◆ **Items listed in a dataset**
* begin *
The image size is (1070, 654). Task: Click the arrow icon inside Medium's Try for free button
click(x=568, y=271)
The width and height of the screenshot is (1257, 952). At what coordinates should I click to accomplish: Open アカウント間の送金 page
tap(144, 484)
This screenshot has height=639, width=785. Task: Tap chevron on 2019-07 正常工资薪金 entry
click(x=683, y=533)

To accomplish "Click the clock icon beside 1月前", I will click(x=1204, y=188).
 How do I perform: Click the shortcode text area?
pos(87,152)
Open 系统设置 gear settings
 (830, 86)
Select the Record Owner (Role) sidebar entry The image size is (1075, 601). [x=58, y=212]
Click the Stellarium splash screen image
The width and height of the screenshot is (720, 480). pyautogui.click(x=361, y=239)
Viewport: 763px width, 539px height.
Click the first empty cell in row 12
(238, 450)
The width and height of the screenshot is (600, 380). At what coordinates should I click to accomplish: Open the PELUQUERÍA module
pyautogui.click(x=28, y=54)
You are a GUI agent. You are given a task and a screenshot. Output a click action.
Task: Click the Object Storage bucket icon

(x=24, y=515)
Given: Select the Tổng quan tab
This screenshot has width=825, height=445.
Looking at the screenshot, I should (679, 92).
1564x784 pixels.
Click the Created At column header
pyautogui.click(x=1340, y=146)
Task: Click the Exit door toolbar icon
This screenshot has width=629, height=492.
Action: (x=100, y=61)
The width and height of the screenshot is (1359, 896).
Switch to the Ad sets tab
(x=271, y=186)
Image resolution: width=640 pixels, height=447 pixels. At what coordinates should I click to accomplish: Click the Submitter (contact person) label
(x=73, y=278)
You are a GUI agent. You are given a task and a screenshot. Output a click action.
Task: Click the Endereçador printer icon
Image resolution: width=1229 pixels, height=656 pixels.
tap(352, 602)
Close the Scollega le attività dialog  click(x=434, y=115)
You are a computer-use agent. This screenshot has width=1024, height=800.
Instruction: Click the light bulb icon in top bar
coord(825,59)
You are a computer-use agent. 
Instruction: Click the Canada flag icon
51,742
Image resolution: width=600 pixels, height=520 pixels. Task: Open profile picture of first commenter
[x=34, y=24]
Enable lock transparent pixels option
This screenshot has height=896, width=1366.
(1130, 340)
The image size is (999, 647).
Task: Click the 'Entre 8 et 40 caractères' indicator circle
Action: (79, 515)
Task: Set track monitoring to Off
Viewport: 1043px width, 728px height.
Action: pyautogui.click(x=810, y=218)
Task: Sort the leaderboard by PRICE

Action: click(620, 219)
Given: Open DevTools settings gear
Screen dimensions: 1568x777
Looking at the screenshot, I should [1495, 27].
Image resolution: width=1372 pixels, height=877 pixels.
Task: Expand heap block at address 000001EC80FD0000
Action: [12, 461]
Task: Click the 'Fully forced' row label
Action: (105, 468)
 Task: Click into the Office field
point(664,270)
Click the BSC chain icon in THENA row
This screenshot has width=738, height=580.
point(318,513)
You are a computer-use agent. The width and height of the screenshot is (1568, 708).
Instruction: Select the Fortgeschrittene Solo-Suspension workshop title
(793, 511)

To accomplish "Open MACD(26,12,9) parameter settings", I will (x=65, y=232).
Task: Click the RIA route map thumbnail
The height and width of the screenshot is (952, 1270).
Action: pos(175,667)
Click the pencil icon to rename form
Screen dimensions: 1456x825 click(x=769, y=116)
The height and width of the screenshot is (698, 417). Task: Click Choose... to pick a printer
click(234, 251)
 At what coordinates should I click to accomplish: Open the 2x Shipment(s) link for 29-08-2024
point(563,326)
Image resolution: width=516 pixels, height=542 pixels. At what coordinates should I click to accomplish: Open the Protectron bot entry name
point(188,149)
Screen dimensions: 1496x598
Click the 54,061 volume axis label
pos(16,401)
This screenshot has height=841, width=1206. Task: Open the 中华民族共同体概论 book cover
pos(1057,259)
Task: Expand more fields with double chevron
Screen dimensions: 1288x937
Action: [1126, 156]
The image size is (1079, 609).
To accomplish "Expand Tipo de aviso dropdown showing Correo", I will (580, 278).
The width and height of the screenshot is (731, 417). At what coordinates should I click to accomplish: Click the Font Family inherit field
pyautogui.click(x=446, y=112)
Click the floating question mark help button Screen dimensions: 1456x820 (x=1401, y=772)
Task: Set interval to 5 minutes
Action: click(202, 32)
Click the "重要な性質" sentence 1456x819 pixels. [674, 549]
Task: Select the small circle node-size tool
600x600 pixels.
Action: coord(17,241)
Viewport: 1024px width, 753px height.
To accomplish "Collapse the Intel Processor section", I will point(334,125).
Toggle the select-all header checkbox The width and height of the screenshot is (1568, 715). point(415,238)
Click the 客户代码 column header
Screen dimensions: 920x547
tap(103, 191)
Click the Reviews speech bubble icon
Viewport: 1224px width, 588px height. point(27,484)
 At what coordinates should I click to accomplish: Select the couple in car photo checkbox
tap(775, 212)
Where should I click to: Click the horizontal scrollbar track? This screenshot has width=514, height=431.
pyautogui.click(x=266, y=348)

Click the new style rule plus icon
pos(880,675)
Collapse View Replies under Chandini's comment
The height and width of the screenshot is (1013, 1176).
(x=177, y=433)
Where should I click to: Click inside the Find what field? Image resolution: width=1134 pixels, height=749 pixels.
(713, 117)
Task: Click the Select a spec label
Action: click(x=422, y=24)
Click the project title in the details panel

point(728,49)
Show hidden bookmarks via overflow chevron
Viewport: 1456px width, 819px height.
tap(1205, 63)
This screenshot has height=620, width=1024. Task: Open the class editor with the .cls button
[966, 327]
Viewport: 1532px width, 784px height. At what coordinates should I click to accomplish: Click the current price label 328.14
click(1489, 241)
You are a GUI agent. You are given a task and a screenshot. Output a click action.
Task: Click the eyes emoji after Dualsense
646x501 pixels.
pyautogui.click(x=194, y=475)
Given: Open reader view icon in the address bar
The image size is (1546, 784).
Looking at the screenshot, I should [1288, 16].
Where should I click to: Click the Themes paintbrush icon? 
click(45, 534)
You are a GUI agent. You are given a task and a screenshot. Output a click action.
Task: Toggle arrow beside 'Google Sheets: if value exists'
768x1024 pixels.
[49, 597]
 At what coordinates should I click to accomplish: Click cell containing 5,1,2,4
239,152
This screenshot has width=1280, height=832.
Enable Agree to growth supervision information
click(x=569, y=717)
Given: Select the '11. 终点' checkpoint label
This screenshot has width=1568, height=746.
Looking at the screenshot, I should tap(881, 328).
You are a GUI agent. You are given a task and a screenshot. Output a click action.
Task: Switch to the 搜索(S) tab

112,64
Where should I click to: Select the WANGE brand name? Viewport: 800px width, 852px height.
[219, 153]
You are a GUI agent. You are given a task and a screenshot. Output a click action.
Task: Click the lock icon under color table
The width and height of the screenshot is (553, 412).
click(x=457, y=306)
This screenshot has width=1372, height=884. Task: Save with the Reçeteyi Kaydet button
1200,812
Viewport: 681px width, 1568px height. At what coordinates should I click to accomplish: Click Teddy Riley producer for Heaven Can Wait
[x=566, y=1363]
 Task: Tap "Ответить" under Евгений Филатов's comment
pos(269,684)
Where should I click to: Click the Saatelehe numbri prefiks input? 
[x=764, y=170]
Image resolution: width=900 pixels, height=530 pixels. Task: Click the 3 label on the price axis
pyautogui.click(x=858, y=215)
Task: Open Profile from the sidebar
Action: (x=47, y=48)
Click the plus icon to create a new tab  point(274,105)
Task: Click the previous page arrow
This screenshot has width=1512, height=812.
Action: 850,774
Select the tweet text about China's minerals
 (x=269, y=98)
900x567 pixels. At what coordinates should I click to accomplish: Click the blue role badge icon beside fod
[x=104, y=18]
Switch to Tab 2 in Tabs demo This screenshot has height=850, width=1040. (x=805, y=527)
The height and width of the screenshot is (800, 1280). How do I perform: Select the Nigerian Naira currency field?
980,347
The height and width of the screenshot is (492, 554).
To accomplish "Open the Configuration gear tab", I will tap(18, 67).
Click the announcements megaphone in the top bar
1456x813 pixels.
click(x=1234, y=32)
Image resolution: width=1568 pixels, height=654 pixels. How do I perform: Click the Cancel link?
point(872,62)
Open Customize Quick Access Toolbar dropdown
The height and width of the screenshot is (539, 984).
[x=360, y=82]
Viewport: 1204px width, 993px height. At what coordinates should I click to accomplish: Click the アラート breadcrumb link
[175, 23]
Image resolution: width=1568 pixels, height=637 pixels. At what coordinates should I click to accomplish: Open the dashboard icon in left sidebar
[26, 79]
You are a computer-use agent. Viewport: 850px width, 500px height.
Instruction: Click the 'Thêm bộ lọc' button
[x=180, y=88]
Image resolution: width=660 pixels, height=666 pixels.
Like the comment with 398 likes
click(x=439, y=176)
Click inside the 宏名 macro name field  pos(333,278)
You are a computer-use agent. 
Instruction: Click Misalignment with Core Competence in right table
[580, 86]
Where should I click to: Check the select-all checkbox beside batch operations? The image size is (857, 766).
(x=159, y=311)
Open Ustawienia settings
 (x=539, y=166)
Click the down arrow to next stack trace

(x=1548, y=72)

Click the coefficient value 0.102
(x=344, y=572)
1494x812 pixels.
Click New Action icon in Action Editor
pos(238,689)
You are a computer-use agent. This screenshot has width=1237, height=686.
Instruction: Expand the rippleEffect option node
* end *
Update the entries from the line containing "Click the coefficient value 0.102" through the end. Replace "Action Editor" with "Action Designer" and change nothing else.

Click the coefficient value 0.102
(x=344, y=572)
1494x812 pixels.
Click New Action icon in Action Designer
pos(238,689)
You are a computer-use agent. This screenshot has width=1237, height=686.
Instruction: Expand the rippleEffect option node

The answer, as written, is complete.